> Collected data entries
################
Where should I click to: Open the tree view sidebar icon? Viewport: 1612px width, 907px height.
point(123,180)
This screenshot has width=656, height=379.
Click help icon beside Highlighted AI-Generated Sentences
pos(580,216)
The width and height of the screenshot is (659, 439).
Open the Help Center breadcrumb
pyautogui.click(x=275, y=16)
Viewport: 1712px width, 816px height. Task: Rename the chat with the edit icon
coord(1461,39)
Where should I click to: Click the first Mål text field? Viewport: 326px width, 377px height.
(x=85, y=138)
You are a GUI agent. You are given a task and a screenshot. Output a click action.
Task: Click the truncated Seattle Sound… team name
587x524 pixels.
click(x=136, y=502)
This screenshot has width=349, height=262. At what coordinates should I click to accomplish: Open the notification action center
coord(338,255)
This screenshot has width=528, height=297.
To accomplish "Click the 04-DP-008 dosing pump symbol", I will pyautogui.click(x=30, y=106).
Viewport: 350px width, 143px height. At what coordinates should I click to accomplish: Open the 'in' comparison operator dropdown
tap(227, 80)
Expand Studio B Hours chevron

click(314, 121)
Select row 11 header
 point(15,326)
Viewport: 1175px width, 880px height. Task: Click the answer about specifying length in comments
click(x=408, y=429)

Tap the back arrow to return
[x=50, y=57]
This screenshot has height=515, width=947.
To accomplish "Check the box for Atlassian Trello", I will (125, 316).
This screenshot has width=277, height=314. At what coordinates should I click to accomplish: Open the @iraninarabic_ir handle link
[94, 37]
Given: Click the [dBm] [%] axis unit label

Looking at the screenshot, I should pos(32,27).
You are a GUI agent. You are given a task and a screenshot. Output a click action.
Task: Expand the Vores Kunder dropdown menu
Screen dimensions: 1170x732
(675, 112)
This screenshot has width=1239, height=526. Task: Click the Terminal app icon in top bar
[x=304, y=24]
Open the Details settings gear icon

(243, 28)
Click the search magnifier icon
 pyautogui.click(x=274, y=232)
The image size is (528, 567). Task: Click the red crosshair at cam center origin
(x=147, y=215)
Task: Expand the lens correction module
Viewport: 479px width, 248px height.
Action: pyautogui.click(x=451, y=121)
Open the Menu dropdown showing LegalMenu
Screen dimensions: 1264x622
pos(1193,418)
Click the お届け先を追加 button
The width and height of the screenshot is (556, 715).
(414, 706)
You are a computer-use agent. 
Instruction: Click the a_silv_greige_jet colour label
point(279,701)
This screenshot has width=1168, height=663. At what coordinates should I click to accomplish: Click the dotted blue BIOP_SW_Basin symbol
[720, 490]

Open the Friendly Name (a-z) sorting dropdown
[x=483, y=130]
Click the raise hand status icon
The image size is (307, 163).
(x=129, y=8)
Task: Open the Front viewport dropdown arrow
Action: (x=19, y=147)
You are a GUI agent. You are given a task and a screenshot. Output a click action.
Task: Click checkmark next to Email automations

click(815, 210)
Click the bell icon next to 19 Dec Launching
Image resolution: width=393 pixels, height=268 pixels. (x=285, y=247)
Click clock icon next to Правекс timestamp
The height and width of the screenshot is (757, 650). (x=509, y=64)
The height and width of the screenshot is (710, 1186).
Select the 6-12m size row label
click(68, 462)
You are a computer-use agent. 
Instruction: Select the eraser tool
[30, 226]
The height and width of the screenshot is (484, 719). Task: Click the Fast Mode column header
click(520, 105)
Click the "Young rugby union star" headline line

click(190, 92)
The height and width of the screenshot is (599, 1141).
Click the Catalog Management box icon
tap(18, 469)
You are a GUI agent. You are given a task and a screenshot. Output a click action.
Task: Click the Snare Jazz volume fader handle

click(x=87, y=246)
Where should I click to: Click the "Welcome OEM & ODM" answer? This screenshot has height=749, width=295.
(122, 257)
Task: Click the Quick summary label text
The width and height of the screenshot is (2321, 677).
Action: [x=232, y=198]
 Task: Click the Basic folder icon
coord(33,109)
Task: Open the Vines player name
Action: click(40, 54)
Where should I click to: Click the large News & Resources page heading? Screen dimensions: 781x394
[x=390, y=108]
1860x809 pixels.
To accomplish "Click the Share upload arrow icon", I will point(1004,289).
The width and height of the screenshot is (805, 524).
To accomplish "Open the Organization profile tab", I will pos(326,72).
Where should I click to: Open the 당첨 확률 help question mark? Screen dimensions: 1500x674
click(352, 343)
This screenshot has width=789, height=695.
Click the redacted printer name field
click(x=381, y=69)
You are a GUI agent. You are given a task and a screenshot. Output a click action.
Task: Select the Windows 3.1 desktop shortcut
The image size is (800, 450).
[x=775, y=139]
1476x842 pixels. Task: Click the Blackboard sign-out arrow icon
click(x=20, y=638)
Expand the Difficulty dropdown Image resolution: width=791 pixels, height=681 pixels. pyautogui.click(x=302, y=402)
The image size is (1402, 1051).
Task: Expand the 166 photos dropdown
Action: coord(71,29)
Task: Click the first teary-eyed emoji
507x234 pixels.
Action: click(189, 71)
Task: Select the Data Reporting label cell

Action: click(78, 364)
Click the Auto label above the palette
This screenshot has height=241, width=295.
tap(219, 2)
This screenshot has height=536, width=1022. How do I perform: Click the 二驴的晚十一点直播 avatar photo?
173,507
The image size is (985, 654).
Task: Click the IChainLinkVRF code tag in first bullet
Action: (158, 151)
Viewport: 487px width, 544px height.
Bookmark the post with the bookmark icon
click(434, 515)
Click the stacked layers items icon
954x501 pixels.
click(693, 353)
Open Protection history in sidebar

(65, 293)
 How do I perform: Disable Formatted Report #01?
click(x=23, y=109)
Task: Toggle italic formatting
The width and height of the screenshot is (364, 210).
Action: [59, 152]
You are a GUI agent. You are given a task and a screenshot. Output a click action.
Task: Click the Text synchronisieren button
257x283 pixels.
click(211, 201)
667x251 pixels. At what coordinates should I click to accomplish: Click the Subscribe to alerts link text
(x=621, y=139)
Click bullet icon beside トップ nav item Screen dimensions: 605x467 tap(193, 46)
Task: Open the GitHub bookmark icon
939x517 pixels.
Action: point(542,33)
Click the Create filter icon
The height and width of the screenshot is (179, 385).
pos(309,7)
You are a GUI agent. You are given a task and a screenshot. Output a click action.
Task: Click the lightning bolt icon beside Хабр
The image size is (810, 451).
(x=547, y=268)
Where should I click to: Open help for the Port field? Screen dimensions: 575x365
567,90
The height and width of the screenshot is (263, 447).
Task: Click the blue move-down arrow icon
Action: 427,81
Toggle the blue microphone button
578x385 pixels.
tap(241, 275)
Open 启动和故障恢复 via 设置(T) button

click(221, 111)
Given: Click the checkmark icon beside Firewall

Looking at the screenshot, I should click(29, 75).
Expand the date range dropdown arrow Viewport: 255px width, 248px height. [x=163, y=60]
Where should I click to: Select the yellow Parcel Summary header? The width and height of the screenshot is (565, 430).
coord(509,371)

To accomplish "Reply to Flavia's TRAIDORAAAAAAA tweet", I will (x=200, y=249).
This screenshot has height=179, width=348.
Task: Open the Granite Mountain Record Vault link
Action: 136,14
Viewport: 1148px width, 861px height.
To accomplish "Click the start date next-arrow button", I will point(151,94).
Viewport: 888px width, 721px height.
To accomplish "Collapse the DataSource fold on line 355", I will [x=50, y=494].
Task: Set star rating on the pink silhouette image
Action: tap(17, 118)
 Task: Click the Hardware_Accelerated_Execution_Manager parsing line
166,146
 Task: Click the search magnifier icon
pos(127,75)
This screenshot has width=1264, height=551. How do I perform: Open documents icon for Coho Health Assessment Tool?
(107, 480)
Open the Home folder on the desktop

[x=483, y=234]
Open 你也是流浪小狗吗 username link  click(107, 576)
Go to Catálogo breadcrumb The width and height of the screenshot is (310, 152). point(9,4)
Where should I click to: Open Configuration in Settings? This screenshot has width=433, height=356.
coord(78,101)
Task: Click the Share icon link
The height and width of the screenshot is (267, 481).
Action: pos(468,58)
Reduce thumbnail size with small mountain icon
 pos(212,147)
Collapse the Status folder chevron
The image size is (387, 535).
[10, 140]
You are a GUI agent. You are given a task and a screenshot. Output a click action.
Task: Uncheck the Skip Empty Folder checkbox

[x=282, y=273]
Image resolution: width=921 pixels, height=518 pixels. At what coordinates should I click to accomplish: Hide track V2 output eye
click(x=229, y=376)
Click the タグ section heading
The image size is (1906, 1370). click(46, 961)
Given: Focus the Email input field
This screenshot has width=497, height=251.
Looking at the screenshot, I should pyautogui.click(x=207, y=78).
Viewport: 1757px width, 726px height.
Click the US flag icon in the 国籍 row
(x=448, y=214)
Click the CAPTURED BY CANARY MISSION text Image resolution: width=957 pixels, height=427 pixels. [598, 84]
################
Copy out the lines of the records above verbatim, beginning with the line containing "Click the Auto label above the palette" and ending with the line containing "Action: (158, 151)", both of those lines included.

> Full response
Click the Auto label above the palette
This screenshot has height=241, width=295.
tap(219, 2)
This screenshot has height=536, width=1022. How do I perform: Click the 二驴的晚十一点直播 avatar photo?
173,507
The image size is (985, 654).
Task: Click the IChainLinkVRF code tag in first bullet
Action: (158, 151)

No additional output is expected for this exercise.